PROBLEM TO WORK ON
Every entry that follows needs to be repeated exactly.
= = =
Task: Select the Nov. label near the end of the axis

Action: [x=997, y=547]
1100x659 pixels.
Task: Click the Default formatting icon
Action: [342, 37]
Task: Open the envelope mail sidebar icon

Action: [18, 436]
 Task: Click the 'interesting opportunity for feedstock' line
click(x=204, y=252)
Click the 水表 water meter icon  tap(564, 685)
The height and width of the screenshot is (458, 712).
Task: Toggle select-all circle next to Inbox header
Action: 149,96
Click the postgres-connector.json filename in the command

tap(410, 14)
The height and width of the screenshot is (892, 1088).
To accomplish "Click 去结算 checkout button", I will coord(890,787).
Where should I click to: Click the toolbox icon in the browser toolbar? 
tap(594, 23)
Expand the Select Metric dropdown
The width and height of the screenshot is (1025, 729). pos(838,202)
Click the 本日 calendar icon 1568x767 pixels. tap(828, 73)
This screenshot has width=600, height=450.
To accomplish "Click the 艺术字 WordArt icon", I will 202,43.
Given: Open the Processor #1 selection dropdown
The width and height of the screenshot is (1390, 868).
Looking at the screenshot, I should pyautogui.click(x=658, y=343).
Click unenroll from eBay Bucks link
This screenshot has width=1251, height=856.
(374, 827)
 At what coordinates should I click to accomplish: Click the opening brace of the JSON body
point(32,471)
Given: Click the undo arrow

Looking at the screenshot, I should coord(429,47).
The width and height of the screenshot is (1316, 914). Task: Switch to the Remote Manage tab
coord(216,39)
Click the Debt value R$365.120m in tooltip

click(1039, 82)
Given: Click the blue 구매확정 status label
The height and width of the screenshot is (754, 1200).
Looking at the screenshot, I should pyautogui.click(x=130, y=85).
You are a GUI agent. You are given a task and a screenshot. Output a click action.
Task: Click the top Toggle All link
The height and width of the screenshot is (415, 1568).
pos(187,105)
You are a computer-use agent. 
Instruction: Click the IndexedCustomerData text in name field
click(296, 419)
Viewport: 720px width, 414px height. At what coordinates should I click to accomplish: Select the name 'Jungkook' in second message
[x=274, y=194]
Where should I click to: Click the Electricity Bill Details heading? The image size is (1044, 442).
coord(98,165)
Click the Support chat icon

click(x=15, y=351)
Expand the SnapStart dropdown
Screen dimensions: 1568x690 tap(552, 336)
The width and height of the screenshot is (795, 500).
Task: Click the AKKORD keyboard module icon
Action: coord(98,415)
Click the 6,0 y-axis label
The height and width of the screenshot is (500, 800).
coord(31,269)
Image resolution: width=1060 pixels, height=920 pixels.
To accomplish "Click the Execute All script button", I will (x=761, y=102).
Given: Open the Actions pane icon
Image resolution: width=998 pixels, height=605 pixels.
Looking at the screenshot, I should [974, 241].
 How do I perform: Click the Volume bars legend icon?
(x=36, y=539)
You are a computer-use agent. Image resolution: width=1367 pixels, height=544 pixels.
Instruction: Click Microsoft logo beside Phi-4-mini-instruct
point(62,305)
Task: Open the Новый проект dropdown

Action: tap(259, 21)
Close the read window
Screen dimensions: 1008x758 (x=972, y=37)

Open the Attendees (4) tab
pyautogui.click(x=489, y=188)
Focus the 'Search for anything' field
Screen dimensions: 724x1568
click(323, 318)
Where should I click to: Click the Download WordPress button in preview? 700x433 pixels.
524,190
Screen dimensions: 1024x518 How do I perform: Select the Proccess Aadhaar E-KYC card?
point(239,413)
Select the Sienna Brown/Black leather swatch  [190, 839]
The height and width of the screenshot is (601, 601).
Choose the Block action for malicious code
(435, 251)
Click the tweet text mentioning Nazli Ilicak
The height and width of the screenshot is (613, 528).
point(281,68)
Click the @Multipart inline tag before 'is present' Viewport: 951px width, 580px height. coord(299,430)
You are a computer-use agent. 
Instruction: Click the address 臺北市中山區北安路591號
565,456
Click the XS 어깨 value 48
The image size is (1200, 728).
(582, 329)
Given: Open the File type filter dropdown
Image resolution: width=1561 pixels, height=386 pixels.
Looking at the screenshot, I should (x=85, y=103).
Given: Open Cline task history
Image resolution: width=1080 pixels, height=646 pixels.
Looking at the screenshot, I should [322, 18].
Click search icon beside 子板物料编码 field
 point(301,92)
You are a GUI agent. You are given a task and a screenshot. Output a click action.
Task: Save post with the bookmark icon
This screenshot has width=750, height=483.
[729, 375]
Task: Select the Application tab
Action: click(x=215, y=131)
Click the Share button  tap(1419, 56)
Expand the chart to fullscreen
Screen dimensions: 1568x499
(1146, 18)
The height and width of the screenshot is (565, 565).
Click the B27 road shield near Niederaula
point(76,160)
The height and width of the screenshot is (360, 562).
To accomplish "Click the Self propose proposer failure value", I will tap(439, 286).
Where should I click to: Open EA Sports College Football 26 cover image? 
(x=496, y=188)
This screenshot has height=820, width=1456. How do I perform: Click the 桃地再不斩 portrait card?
= = =
EXPECTED ANSWER
Task: Select the Nov. label near the end of the axis

Action: [x=997, y=547]
1100x659 pixels.
Task: Click the Default formatting icon
Action: [342, 37]
Task: Open the envelope mail sidebar icon

Action: [18, 436]
 Task: Click the 'interesting opportunity for feedstock' line
click(x=204, y=252)
Click the 水表 water meter icon  tap(564, 685)
The height and width of the screenshot is (458, 712).
Task: Toggle select-all circle next to Inbox header
Action: 149,96
Click the postgres-connector.json filename in the command

tap(410, 14)
The height and width of the screenshot is (892, 1088).
To accomplish "Click 去结算 checkout button", I will coord(890,787).
Where should I click to: Click the toolbox icon in the browser toolbar? 
tap(594, 23)
Expand the Select Metric dropdown
The width and height of the screenshot is (1025, 729). pos(838,202)
Click the 本日 calendar icon 1568x767 pixels. tap(828, 73)
This screenshot has width=600, height=450.
To accomplish "Click the 艺术字 WordArt icon", I will 202,43.
Given: Open the Processor #1 selection dropdown
The width and height of the screenshot is (1390, 868).
Looking at the screenshot, I should pyautogui.click(x=658, y=343).
Click unenroll from eBay Bucks link
This screenshot has width=1251, height=856.
(374, 827)
 At what coordinates should I click to accomplish: Click the opening brace of the JSON body
point(32,471)
Given: Click the undo arrow

Looking at the screenshot, I should coord(429,47).
The width and height of the screenshot is (1316, 914). Task: Switch to the Remote Manage tab
coord(216,39)
Click the Debt value R$365.120m in tooltip

click(1039, 82)
Given: Click the blue 구매확정 status label
The height and width of the screenshot is (754, 1200).
Looking at the screenshot, I should pyautogui.click(x=130, y=85).
You are a GUI agent. You are given a task and a screenshot. Output a click action.
Task: Click the top Toggle All link
The height and width of the screenshot is (415, 1568).
pos(187,105)
You are a computer-use agent. 
Instruction: Click the IndexedCustomerData text in name field
click(296, 419)
Viewport: 720px width, 414px height. At what coordinates should I click to accomplish: Select the name 'Jungkook' in second message
[x=274, y=194]
Where should I click to: Click the Electricity Bill Details heading? The image size is (1044, 442).
coord(98,165)
Click the Support chat icon

click(x=15, y=351)
Expand the SnapStart dropdown
Screen dimensions: 1568x690 tap(552, 336)
The width and height of the screenshot is (795, 500).
Task: Click the AKKORD keyboard module icon
Action: coord(98,415)
Click the 6,0 y-axis label
The height and width of the screenshot is (500, 800).
coord(31,269)
Image resolution: width=1060 pixels, height=920 pixels.
To accomplish "Click the Execute All script button", I will (x=761, y=102).
Given: Open the Actions pane icon
Image resolution: width=998 pixels, height=605 pixels.
Looking at the screenshot, I should [974, 241].
 How do I perform: Click the Volume bars legend icon?
(x=36, y=539)
You are a computer-use agent. Image resolution: width=1367 pixels, height=544 pixels.
Instruction: Click Microsoft logo beside Phi-4-mini-instruct
point(62,305)
Task: Open the Новый проект dropdown

Action: tap(259, 21)
Close the read window
Screen dimensions: 1008x758 (x=972, y=37)

Open the Attendees (4) tab
pyautogui.click(x=489, y=188)
Focus the 'Search for anything' field
Screen dimensions: 724x1568
click(323, 318)
Where should I click to: Click the Download WordPress button in preview? 700x433 pixels.
524,190
Screen dimensions: 1024x518 How do I perform: Select the Proccess Aadhaar E-KYC card?
point(239,413)
Select the Sienna Brown/Black leather swatch  [190, 839]
The height and width of the screenshot is (601, 601).
Choose the Block action for malicious code
(435, 251)
Click the tweet text mentioning Nazli Ilicak
The height and width of the screenshot is (613, 528).
point(281,68)
Click the @Multipart inline tag before 'is present' Viewport: 951px width, 580px height. coord(299,430)
You are a computer-use agent. 
Instruction: Click the address 臺北市中山區北安路591號
565,456
Click the XS 어깨 value 48
The image size is (1200, 728).
(582, 329)
Given: Open the File type filter dropdown
Image resolution: width=1561 pixels, height=386 pixels.
Looking at the screenshot, I should (x=85, y=103).
Given: Open Cline task history
Image resolution: width=1080 pixels, height=646 pixels.
Looking at the screenshot, I should [322, 18].
Click search icon beside 子板物料编码 field
 point(301,92)
You are a GUI agent. You are given a task and a screenshot. Output a click action.
Task: Save post with the bookmark icon
This screenshot has width=750, height=483.
[729, 375]
Task: Select the Application tab
Action: click(x=215, y=131)
Click the Share button  tap(1419, 56)
Expand the chart to fullscreen
Screen dimensions: 1568x499
(1146, 18)
The height and width of the screenshot is (565, 565).
Click the B27 road shield near Niederaula
point(76,160)
The height and width of the screenshot is (360, 562).
To accomplish "Click the Self propose proposer failure value", I will tap(439, 286).
Where should I click to: Open EA Sports College Football 26 cover image? 
(x=496, y=188)
This screenshot has height=820, width=1456. How do I perform: Click the 桃地再不斩 portrait card?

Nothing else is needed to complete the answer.